Wednesday, 20 May 2015

Air Can Transfer Human Emotions to the Palm of Your Hand

Air Can Transfer Human Emotions to the Palm of Your Hand

We can sense pheromones, we can also sense love in the air during Valentine's Day. Imagine if you could actually sense emotions as personally as through the palm of your hand. With the help of an experimental system called Ultrahaptics, it is now possible.

Ultrahaptics can stimulate different areas of the hand to convey feelings of happiness, sadness, comfort, excitement, or even fear. Short, sharp bursts of air to the area around the thumb, index finger and middle part of the palm, for example, can generate feelings of excitement.

The study, presented at the CHI 2015 conference in South Korea, had one group of participants create patterns to describe the emotions evoked by five separate images: calm scenery with trees, white-water rafting, a graveyard, a car on fire, and a wall clock. The participants were allowed to pinpoint position, direction, frequency, intensity and duration of the emotions evoked by the images.

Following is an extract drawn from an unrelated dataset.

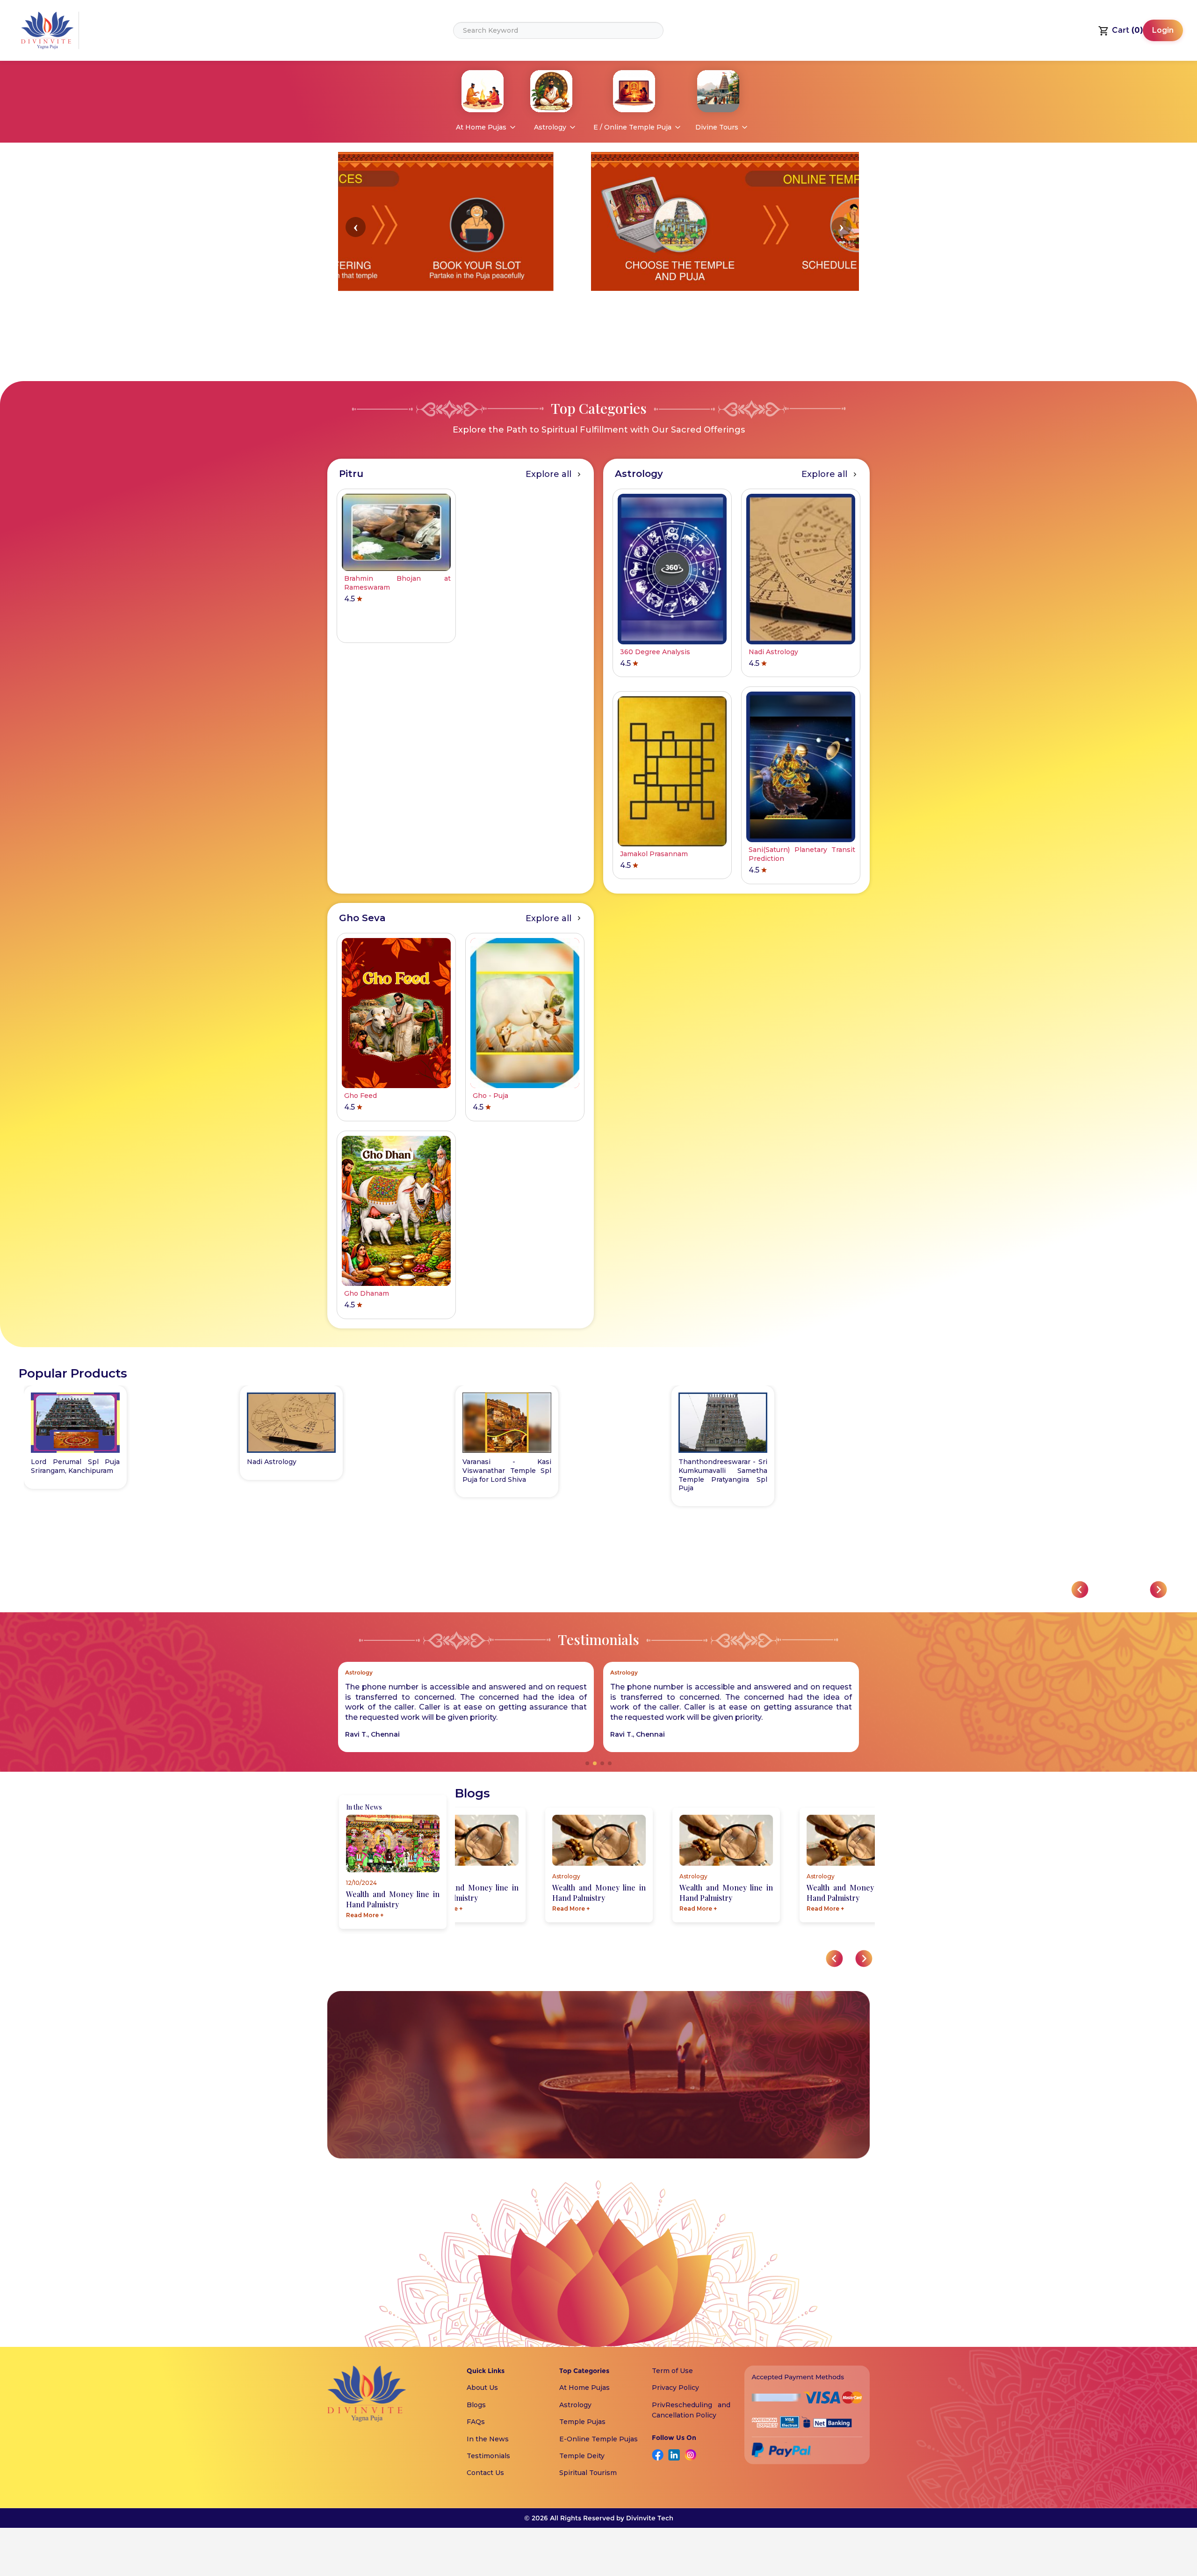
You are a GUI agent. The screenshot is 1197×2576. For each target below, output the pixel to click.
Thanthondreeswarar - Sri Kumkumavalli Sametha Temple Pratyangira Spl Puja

A completely different group was then able to select the simulations, created using air pressure on the palm of the viewer's hand, that represented the aforementioned images and the emotions associated with those images. Finally, the last group experienced the final 10 air pressure simulations narrowed down by the previous group. They were then asked to describe how well the simulations described the emotions evoked by each image. It was this final group that aided University of Sussex scientist Dr. Marianna Obrist, a lecturer at the Department of Informatics, to conclude that slow and moderate stimulation of the outer palm and the area around the pinky finger creates sad feelings.

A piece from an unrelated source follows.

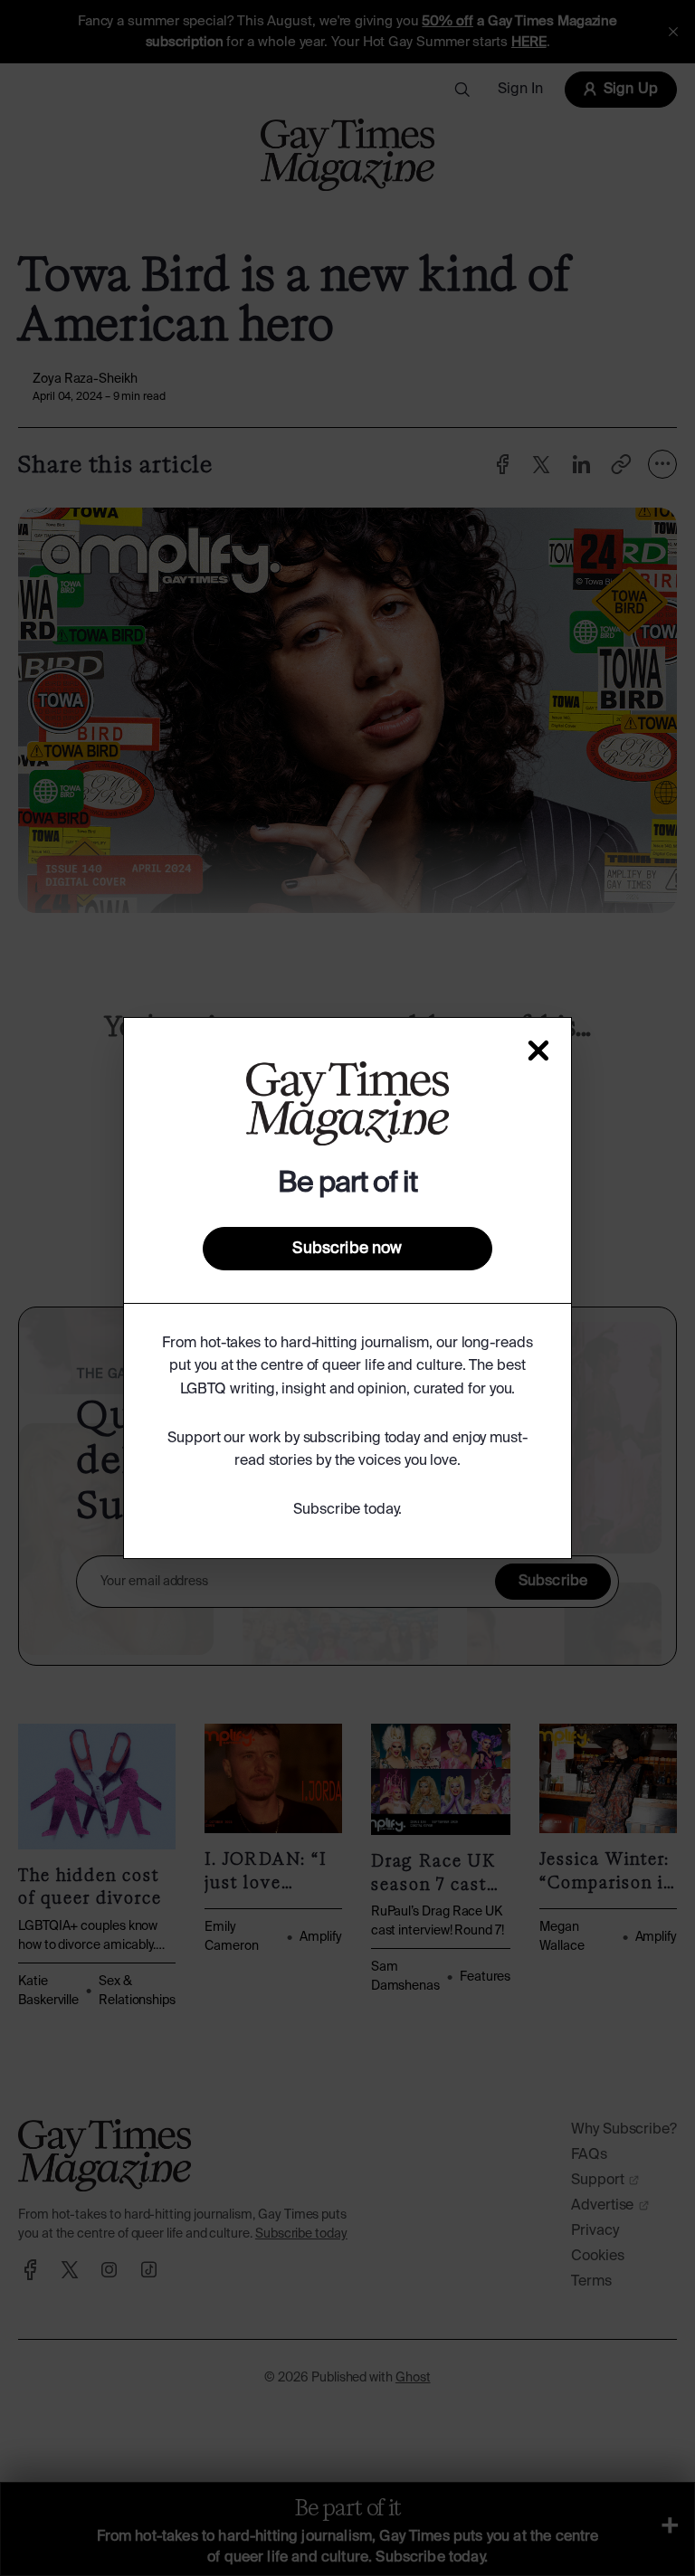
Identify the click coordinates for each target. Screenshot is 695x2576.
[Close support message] (538, 1050)
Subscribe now (347, 1248)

The SenseX project spearheaded by Dr. Obrist aims to provide a multi-sensory framework for communication technology that can design richer technological experiences. Dr. Obrist hopes that in the future, this research will lead to more multi-faceted media experiences, such as 9-dimensional TVs that allow you to simulate tastes previewed on TV.

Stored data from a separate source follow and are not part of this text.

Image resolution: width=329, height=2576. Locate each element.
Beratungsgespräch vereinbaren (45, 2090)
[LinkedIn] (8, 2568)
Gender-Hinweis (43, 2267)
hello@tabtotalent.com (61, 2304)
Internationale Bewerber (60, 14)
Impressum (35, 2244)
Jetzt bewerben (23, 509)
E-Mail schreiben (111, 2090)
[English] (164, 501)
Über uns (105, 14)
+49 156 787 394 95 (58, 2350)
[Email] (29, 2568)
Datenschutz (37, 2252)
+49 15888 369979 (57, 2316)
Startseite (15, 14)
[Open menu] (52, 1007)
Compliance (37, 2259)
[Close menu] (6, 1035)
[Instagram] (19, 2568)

This new technology could also be the next new step in making long distance relationships more tolerable and even more exciting. While Skype and texting can help you communicate via words and video, this new technology could boost the potential between couples for intimacy.

As Obrist said:

“Imagine a couple that has just had a fight before going to work. While she is in a meeting she receives a gentle sensation transmitted through her bracelet on the right part of her hand moving into the middle of the palm. That sensation comforts her and indicates that her partner is not angry anymore.”

It will be an even more exciting innovation when the project expands to incorporate taste, smell and a more simulated touch.